If you want to see the difference between how justice works at different levels of society, consider the comparative cases of Eric Garner and Hillary Clinton, both of whom underwent investigations at the hands of law enforcement and had vastly different outcomes. Garner was suspected of selling cigarettes that he had bought and then was selling individually at a profit. The police grabbed him on the street without any probable cause and placed him in a chokehold that ended up killing him. Clinton was suspected of mishandling classified information on a personal server. Despite the fact that she and her lawyers deleted tens of thousands of emails, and that, according to the FBI director, she sent and received classified information that she said never passed through her server, she was not even indicted and is still the presumptive Democratic nominee for president in the 2016 election. It is disparity like this that informs the anger of many who feel that they are far below the level of economic and political power that could provide them with security, and so they are willing to push ethical boundaries in order to survive, because subsistence is much more important than the abstract of right and wrong. This is the case in the story of “Treading Grapes,” in which the author questions whether there is any distinction between honest and dishonest work by highlighting a corrupt economic system.
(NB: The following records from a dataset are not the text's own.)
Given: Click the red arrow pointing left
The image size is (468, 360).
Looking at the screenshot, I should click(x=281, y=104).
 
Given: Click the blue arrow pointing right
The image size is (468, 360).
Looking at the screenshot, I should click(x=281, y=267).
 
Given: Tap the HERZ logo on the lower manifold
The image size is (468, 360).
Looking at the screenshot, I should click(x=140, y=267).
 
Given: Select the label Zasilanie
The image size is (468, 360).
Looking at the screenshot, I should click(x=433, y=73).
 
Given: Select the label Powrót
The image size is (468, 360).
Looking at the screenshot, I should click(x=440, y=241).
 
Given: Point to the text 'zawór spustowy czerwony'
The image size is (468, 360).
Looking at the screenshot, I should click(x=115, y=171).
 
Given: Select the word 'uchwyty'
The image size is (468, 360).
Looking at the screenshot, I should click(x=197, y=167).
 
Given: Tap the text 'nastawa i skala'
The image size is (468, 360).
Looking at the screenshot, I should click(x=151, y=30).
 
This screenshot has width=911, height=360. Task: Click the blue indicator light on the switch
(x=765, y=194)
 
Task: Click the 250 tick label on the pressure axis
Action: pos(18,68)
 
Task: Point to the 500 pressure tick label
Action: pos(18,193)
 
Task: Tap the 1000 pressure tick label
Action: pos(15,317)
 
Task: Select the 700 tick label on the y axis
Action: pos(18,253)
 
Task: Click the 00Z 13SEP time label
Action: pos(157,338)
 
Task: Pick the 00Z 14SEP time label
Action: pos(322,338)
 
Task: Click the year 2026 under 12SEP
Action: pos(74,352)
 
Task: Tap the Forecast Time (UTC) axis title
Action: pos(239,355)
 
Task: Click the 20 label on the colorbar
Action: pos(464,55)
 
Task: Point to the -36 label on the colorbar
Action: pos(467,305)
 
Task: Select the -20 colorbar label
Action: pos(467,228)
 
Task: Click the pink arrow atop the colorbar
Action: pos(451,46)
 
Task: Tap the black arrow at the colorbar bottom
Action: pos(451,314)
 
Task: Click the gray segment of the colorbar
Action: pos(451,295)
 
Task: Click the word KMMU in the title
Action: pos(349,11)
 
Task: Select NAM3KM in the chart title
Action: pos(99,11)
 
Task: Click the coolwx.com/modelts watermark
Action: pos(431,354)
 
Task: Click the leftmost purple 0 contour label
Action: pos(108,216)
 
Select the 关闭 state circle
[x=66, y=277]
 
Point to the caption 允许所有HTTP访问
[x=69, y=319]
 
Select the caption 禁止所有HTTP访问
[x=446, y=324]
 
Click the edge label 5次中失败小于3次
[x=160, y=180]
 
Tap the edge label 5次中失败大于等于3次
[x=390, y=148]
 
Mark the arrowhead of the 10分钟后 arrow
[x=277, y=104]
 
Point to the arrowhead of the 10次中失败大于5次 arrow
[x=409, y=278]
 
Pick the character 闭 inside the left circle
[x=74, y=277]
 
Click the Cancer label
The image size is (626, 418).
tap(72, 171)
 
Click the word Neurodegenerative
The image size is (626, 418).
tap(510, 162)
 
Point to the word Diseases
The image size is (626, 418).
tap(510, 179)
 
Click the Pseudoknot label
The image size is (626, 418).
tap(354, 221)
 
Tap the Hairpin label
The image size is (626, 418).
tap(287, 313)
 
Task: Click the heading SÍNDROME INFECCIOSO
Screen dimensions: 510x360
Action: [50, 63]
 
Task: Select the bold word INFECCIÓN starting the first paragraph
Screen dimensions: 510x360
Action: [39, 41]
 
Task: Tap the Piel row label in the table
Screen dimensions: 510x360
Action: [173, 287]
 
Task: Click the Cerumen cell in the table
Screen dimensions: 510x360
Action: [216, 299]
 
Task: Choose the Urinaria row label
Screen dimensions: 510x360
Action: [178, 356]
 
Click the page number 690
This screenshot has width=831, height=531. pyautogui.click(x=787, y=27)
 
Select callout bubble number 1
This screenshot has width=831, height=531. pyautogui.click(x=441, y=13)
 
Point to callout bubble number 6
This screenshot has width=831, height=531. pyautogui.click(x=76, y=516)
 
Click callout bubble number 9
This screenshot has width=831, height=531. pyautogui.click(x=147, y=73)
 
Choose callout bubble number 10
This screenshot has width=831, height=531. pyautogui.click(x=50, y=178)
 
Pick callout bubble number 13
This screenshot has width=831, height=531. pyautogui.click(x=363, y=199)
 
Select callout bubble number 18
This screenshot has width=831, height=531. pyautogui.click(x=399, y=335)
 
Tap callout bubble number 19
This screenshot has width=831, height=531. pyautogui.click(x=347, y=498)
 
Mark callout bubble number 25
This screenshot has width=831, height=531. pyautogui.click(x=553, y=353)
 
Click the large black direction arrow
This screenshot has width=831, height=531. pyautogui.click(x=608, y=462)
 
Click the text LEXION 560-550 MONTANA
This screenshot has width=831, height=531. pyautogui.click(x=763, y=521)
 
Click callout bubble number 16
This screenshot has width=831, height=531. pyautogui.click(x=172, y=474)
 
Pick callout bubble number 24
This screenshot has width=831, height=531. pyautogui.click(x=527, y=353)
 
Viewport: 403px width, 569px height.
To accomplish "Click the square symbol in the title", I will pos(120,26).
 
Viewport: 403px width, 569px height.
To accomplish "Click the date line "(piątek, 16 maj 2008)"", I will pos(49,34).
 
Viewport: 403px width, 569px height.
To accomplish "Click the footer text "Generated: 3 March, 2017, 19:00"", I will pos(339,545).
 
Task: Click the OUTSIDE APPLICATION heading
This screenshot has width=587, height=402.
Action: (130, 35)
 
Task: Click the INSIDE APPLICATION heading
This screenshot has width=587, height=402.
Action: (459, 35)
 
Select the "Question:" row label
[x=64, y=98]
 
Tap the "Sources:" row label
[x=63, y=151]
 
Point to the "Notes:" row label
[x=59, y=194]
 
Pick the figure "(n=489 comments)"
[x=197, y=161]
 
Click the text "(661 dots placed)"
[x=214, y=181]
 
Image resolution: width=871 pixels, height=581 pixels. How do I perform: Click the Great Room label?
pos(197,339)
It has not been that long since Rebeca Fuerte and her young son, Fernando, lived together in a house with Rebeca’s husband and Fernando’s father, Ramon. However, Ramon was gunned down while picking up a fare in his taxi. This happened in the most random of ways; he was honking from the street for his customer to come down to the street, and he attracted the ire of a young man parked in front of him, who was using his automobile for “necking with his girlfriend” (Stiles, p. 37) when the honking irritated him. So he got out of the car, walked back to Ramon, and shot him. This was one instance of an uncaring world.
This continued when the taxi company “reminded Sra. Fuerte that her late husband’s lease required him to keep their taxi clean and in good repair. Rebeca had tried to wash Ramon’s blood off the seat, but the stain had already set. Replacing the upholsterywould use up all that Ramon would have had coming back on his unexpired lease” (Stiles, p. 38). So not only was Ramon’s employer unsympathetic, they also bilked Rebeca out of the money Ramon had put down. The tone of this response from the company makes awful events like this sound commonplace, more of an annoyance than a tragedy.
This caused the small family significant financial turmoil, so when Rebeca has a chance to make money for her son, beyond what she would make from selling cigarettes out of her sweater, so that she can afford to live in a house “made of packing cases, beaten-out petrol-cans, even cardboard” (Stiles, p. 38)., she does it. Small wonder, then, that when Rebeca hears about a young woman’s awful death, she heads to the mortuary and pretends to be the victim’s sister so that she can sit on the street and beg for funds to pay for a funeral that she has no intention of attending, let alone buying.
This method is just how Rebeca has to get by in an unfair world. If her husband’s employer can use death to profit (stealing the remainder of the lease to cover upholstery for a taxi seat), then why should she do any differently? The corruption inherent in her society makes her action not only thinkable, but (in her way of thinking) ethical. She clearly finds meaningless, so feeding Fernando becomes her sole concern in the world.
Works Cited
Stiles, Martha Bennett. “Treading Grapes.” Course reading.